──────── DOCUMENT PASSAGE ────────

First stop for automotive design is the embedded lab
It’s truly amazing how the focus of the automobile, at least from my jaded viewpoint, has made a complete turn from the mechanical engineers of Detroit to the embedded systems designers of Silicon Valley. For the first 100 or so years of the automobile and its creation, it was the bastion of the motor designer and other mechanical elements. Clearly over the past decade, specifically the last couple of years, that focus has changed, turning the car into a moving embedded system with hundreds of electronic subsystems in some cases.
One good example of that, even though they’re not Silicon Valley-based, is Disti, who made its name making graphical user interfaces for military- and aeronautical-type applications. While the company dabbled in automotive, assuming that its GUI would likely have a place there, Disti is now all in on automotive. In fact, it recently won a long-term contract with Jaguar Land Rover to provide its GL Studio software for the development of the 2016 Jaguar XF InControl Touch Pro infotainment system.

──────── MATERIAL SUPPLIED ────────

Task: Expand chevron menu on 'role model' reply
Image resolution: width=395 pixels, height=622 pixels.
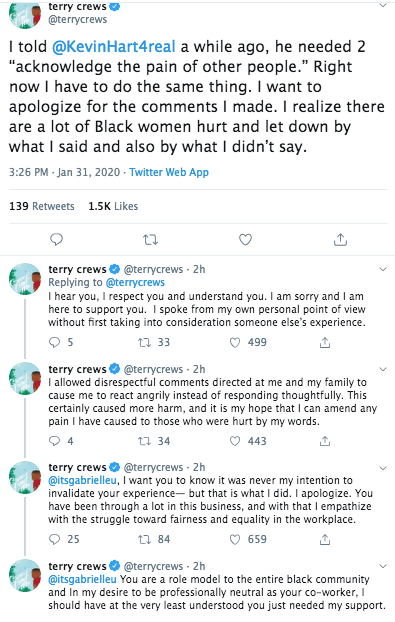Action: 383,566
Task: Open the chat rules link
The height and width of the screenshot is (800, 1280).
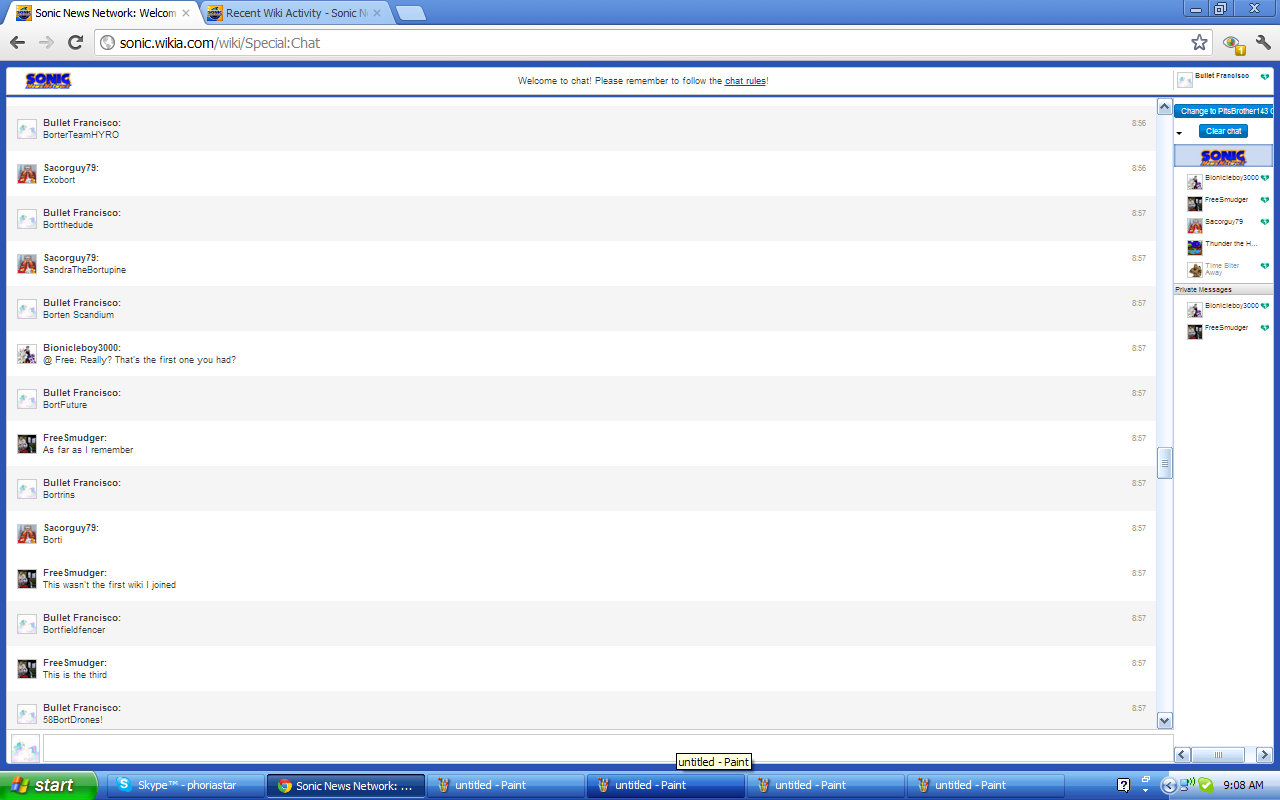Action: click(745, 81)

────────

▶ TASK PROMPT
Continue the passage on automotive design moving to embedded systems, starting right after its last sentence.

▶ RESPONSE TO THIS TASK
The GL Studio user interface development software delivers high-fidelity, feature-rich 2D and 3D graphical interfaces. By supporting standard 2D and 3D file formats and offering compatibility with the latest 3D graphics hardware, application developers have the freedom to design leading-edge UIs using a WYSIWYG environment. In addition, designs are implemented using a powerful run-time engine which allows for real-time cross-platform deployment.
While speaking to the Disti experts, it became clear pretty quickly that medical devices, like high-end imaging systems, would also be a great fit for such products. As part of the development process, the GL Studio editor imports a host of standard image and model formats as the foundation of the design. Properties and behaviors associated with the graphical assets drive the required functionality. Then, you just deploy your design by generating code either as a standalone application or as components to be used in a larger project.